The Unruly City: Paris, London and New York in the Age of Revolution
Reviewed by Miriam Liebman
In recent years, scholars have published numerous books on the Age of Revolutions and the connections between the countries involved; usually the United States, Great Britain, and France. These books have focused on people and ideas. But in The Unruly City: Paris, London, and New York in the Age of Revolution, Mike Rapport, a professor of modern European history at the University of Glasgow, takes a different approach, focusing instead on the geography of “the city” and how it may or may not have been more conducive to revolution. Venturing into the transatlantic history of revolution, he is concerned principally with the importance of place to success and failure particularly the ways “spaces and buildings in these cities both symbolically and physically became places of conflict, how the cityscape itself became part of the experience of revolution and may even have helped shaped its course.” For Rapport, space itself has agency, which in this study has two meanings: a specific place or the city, itself. The Unruly City explores not only how New York City’s (and London’s and Paris’s) landscape propelled and hindered democratic revolution, but also how people interacted with the urban geography.

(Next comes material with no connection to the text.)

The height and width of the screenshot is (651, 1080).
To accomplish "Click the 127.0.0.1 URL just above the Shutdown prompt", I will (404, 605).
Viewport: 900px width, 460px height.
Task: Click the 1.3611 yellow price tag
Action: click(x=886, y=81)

By looking at cities, Rapport can include people of all socioeconomic classes, which makes for a more balanced understanding of how revolution affected different groups, especially the lower classes. Rapport argues that the inhabitants of these metropoles shared a political culture which connected their revolutionary experiences. Many of the chapters reflect this belief, analyzing the reactions of one to another’s city’s experiences. The revolutionaries are situated in a cosmopolitan, Enlightened Atlantic world. Clearly, the aim is to show how cities themselves fit into our narrative about the Age of Democratic Revolutions.
While there is a tradition of comparing Paris, London, and New York, their differences are equally as important. But according to Rapport, they changed the very trajectory of revolution in each city. Three sets of chapters treat each in roughly the same time period (the first addressing the 1760s and ‘70s, the second the 1770s and ‘80s, the final the 1780s and ‘90s). This organization allows the reader to get a “real time” developmental sense of what happened in each city during the Age. The method also enables Rapport to highlight the connections between the cities; for example, how news and ideas traveled from one to another. He is most successful with his chapter on New York and the French Revolution because he traces how different groups of people reacted to the French Revolution showing its transatlantic impact. The final three chapters are the richest and most exciting, as each city reckons with the events in France. Rapport traces revolution, and counterrevolution, throughout the cities, taking the reader from location to location, and even down individual streets, providing the reader with an on- the-ground experience.
His conclusions may be the most valuable part, with far-reaching historiographical significance. There are three major takeaways. First, revolution is in part about the takeover of physical space. The struggle for physical spaces are part of the revolutionary experience and the ones who win also take over the physical spaces. For example, fighting for control of Paris or the Loyalist expulsion from New York City. Second, revolutions that go beyond political ones will also imprint changes on the urban landscape in order to display the changes to citizens, which meant displaying new symbols. In New York, the American eagle was fixed on building while in Paris, the Phrygian bonnet was placed on buildings. Finally, revolutions do not occur just within spaces, but also across space, which can mean across neighborhoods and cities. While London did not experience the same changes as New York and Paris, it did experience a surge in political organization and engagement in spaces throughout the city, including bookshops and other meeting places. Rapport believes these three cities transformed the Atlantic world, even the modern world. References appear to cities during World War II, although, oddly, not to Haiti or Latin America. (Rapport says in his introduction that he will not include these places because they do not have cities with the political, economic, and cultural authority that New York, London, and Paris had at the end of the eighteenth century.) One could argue, however, that New York did not have the same political, economic, and social capital that London and Paris, two very old cities, had at the outbreak of revolution.
Unlike most academic books on this topic, Rapport seems to focus his narrative towards a popular audience. Graduate students and experts in the field will not find the historiography up to date or the narrative particularly new. The cityscape often falls out of focus as politics takes its place, unless Rapport is writing about a specific example. This sometimes has the effect of nullifying or diluting his argument that space was an essential ingredient of the politics. The best examples are the liberty pole in New York and the Bastille in Paris because the politics and changing cityscape directly impact one another. By looking at spaces, not people or ideas, the transatlantic nature of the project also gets lost at times, only returning to view when one city deals with another’s revolution. But, for those interested in exciting revolutionary times who would like to understand the similarities and differences between these three world famous cities, this book is a great starting place.